God had asked basically what Job would do about the Leviathan. And Job gives a correct answer, as we can read in Moralia in Hiob, beginning of last book:
Because this is the last book of this work, and since, the more difficult places having been treated, those which remain are less obscure, it seems good to run through it with less attention and care. For as if we had traversed a mighty ocean, we now gain sight of the shore, and lowering the sails of our intention, are not borne along with the same force as before, but yet we still hold our way from the impulse of the former blast. The storm of our anxiety has, so to speak, abated, but its violence, through now moderated, yet still wafts us on to our station on the shore. After then the Lord had shewn to His faithful servant how strong and crafty is Leviathan His enemy, while He carefully disclosed his strength and craft, blessed Job replied to both, saying,
Chap. xlii. ver. 2. I know that Thou canst do all things, and that no thought is hid from Thee.

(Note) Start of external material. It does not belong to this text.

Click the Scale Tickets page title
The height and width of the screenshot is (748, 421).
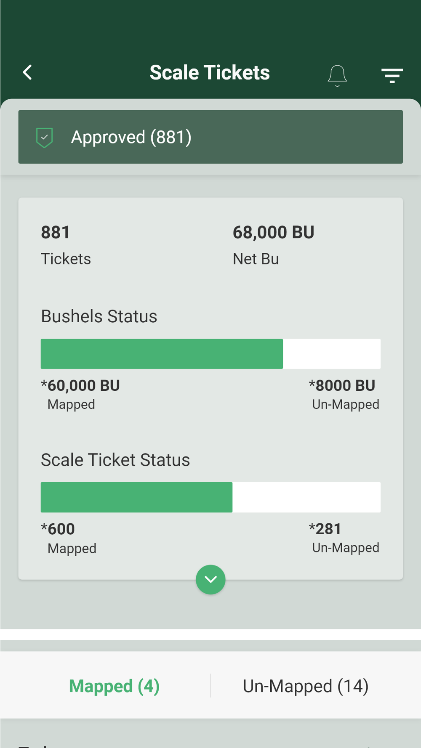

2. For against his huge strength he observed; I know that Thou canst do all things; but against his hidden machinations he subjoined; And no thought is hid from Thee. Whence he immediately upbraids the same Leviathan, saying;
Ver. 3. Who is he that hideth counsel without knowledge?
For Leviathan hides counsel without knowledge, because, though he is concealed from our infirmity by many frauds, he is yet disclosed to us by the holy inspiration of our Protector. He hides counsel without knowledge, because though he escapes the notice of those who are tempted, yet he cannot escape the notice of the Protector of the tempted. Having heard therefore the power and craft of the devil, having heard also the power of our Creator, which both mightly represses him, and mercifully protects us, we entreat thee, O blessed Job, not to conceal from us that which thou thinkest of thyself. It follows;
Therefore I have spoken foolishly, and things that above measure exceeded my knowledge.
3. All human wisdom, however powerful in acuteness, is foolishness, when compared with Divine wisdom. For all human deeds which are just and beautiful are, when compared with the justice and beauty of God, neither just nor beautiful, nor have any existence at all. Blessed Job therefore would believe that he had said wisely what he had said, if he did not hear the words of superior wisdom. In comparison with which all our wisdom is folly. And he who had spoken wisely to men, on hearing the Divine sayings, discourses more wisely that he is not wise. ...
I am subtly reminded of the Beowulf poet, to whom the dragon of Beowulf is also an image of the Devil.